**** TEXT PROVIDED ****

Key Experimental Results¶
Main Results¶
Model-level evaluation covers: (1) SNN-LLMs converted via SpikeLLM/SpikeZIP; (2) Standard ANN-LLMs not explicitly covered by existing pipelines.
| Model | Task Avg | Original Op | NLSpiking Op | Gain (\(\Delta\)) |
|---|---|---|---|---|
| LLaMA-3-8B (5 tasks avg) | Avg Acc | 0.730 | 0.727 | -0.003 |
| LLaMA-2-7B (5 tasks avg) | Avg Acc | 0.686 | 0.684 | -0.002 |
| Mistral-7B (5 tasks avg) | Avg Acc | 0.724 | 0.724 | +0.000 |
| Qwen3-8B (5 tasks avg) | Avg Acc | 0.734 | 0.748 | +0.014 |
| SpikeLLM T=2,W2A16 LLaMA-2-7B | Avg Acc | 0.477 | 0.477 | -0.000 |
| SpikeLLM T=2,W2A16 LLaMA-2-13B | Avg Acc | 0.516 | 0.515 | -0.001 |
| SpikeZIP BERT (4 tasks avg) | Avg Acc | 0.807 | 0.810 | +0.003 |
Accuracy changes across WinoGrande, HellaSwag, ArcC, ArcE, and PIQA tasks are \(<1\%\), with NLSpiking even slightly outperforming on Qwen3-8B (+1.4%).

**** DATA SHOWN ****

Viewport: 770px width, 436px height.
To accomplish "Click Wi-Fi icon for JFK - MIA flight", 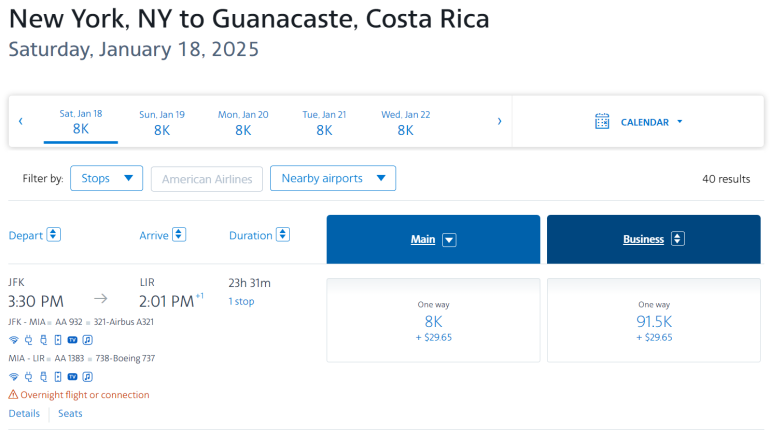I will pos(14,340).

****

WHAT THIS EXERCISE ASKS
1 > From the NLSpiking results text, quote the passage from "Key Experimental Results¶" up to and including "on Qwen3-8B (+1.4%).".
2 > Translate this sentence from the NLSpiking results text into French: "Model-level evaluation covers: (1) SNN-LLMs converted via SpikeLLM/SpikeZIP; (2) Standard ANN-LLMs not explicitly covered by existing pipelines."
3 > Carry on the NLSpiking results text from the point where it stops.
The lines have nothing to do with the NLSpiking results text.

REPLIES
1 >
Key Experimental Results¶
Main Results¶
Model-level evaluation covers: (1) SNN-LLMs converted via SpikeLLM/SpikeZIP; (2) Standard ANN-LLMs not explicitly covered by existing pipelines.
| Model | Task Avg | Original Op | NLSpiking Op | Gain (\(\Delta\)) |
|---|---|---|---|---|
| LLaMA-3-8B (5 tasks avg) | Avg Acc | 0.730 | 0.727 | -0.003 |
| LLaMA-2-7B (5 tasks avg) | Avg Acc | 0.686 | 0.684 | -0.002 |
| Mistral-7B (5 tasks avg) | Avg Acc | 0.724 | 0.724 | +0.000 |
| Qwen3-8B (5 tasks avg) | Avg Acc | 0.734 | 0.748 | +0.014 |
| SpikeLLM T=2,W2A16 LLaMA-2-7B | Avg Acc | 0.477 | 0.477 | -0.000 |
| SpikeLLM T=2,W2A16 LLaMA-2-13B | Avg Acc | 0.516 | 0.515 | -0.001 |
| SpikeZIP BERT (4 tasks avg) | Avg Acc | 0.807 | 0.810 | +0.003 |
Accuracy changes across WinoGrande, HellaSwag, ArcC, ArcE, and PIQA tasks are \(<1\%\), with NLSpiking even slightly outperforming on Qwen3-8B (+1.4%).

2 > L'évaluation au niveau des modèles porte sur : (1) les SNN-LLM convertis via SpikeLLM/SpikeZIP ; (2) les ANN-LLM standard qui ne sont pas explicitement couverts par les pipelines existants.

3 >
Ablation Study¶
| Configuration | Key Metric | Description |
|---|---|---|
| NLS-Softmax | Lowest mean error across dimensions | Superior to Padé / PWL / Sorbet / hardmax |
| NLS-SiLU | Mean error on par with 64-segment PWL-sigmoid | Best among training-free baselines |
| NLS-RMS | Stable across dimensions | Solves alignment issues in blockwise RMS |
| \(H = 3/4/5\) (SiLU range) | Minimal mean/max error | \(H=5\) is recommended |
| Increasing \(H\) (Softmax, \(d=64\)) | Monotonic error decrease | Softmax requires larger truncation intervals |
Key Findings¶
- The assumption that "energy for nonlinear operators is negligible" is false in spike-only deployment; once offloaded, data movement costs dominate.
- Three primitives share a single LUT requiring only \(K\) 8-bit and 16-bit values, much smaller than traditional tables and within Loihi's SRAM limits.
- Latency analysis shows NLSpiking requires only \(n\) shift-adds/LUT calls per step with zero data movement, whereas SpikeZIP/SpikeLLM rely on external processors.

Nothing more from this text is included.